**Exercise goal**
Each line from the one containing "The height and" to the end of the data must be copied exactly, the first and last included; no other lines and no pictures belong in the copy.

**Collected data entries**
<<<<

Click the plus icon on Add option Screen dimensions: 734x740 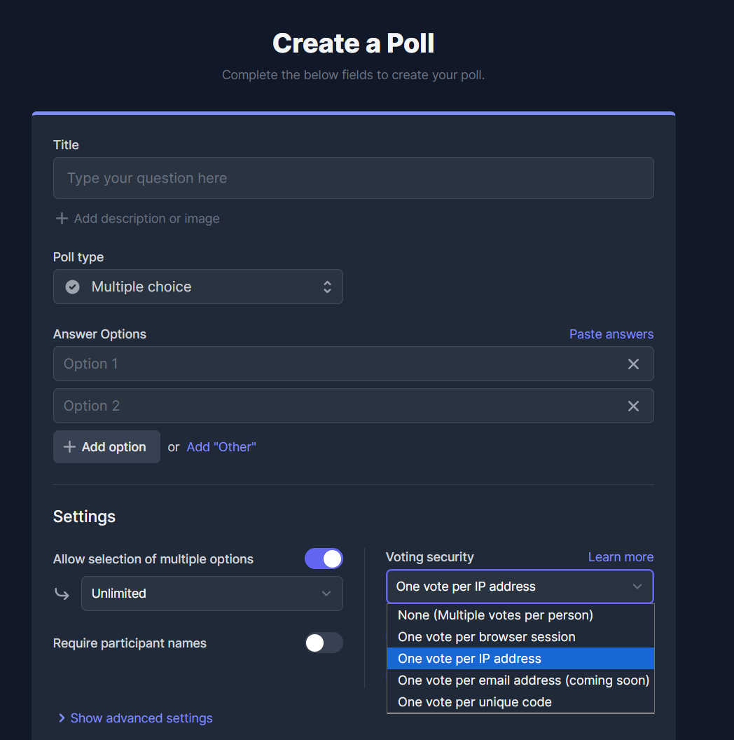tap(69, 447)
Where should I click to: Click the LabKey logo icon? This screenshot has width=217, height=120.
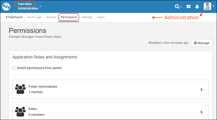pos(7,6)
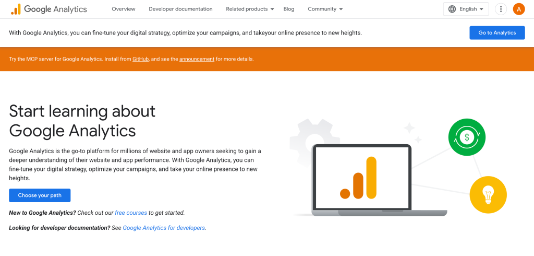Image resolution: width=534 pixels, height=256 pixels.
Task: Visit the free courses link
Action: pos(131,213)
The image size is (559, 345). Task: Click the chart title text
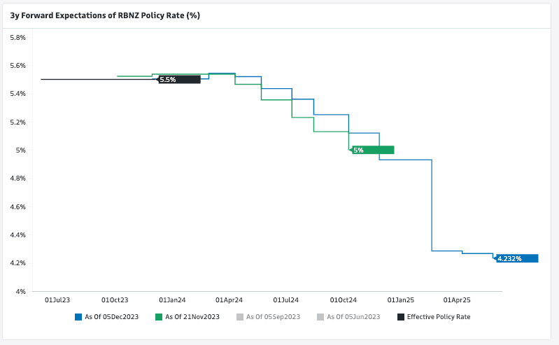105,15
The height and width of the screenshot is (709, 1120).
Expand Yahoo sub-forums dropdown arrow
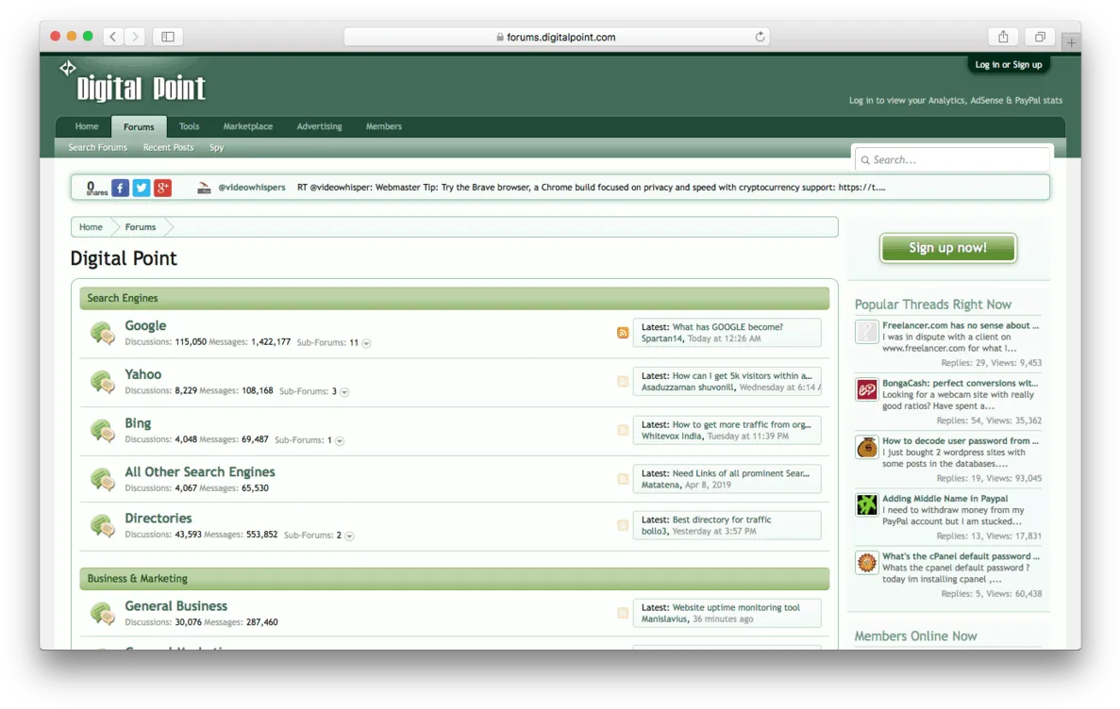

>>>>

**Worked solution**
The height and width of the screenshot is (709, 1120).
Expand Yahoo sub-forums dropdown arrow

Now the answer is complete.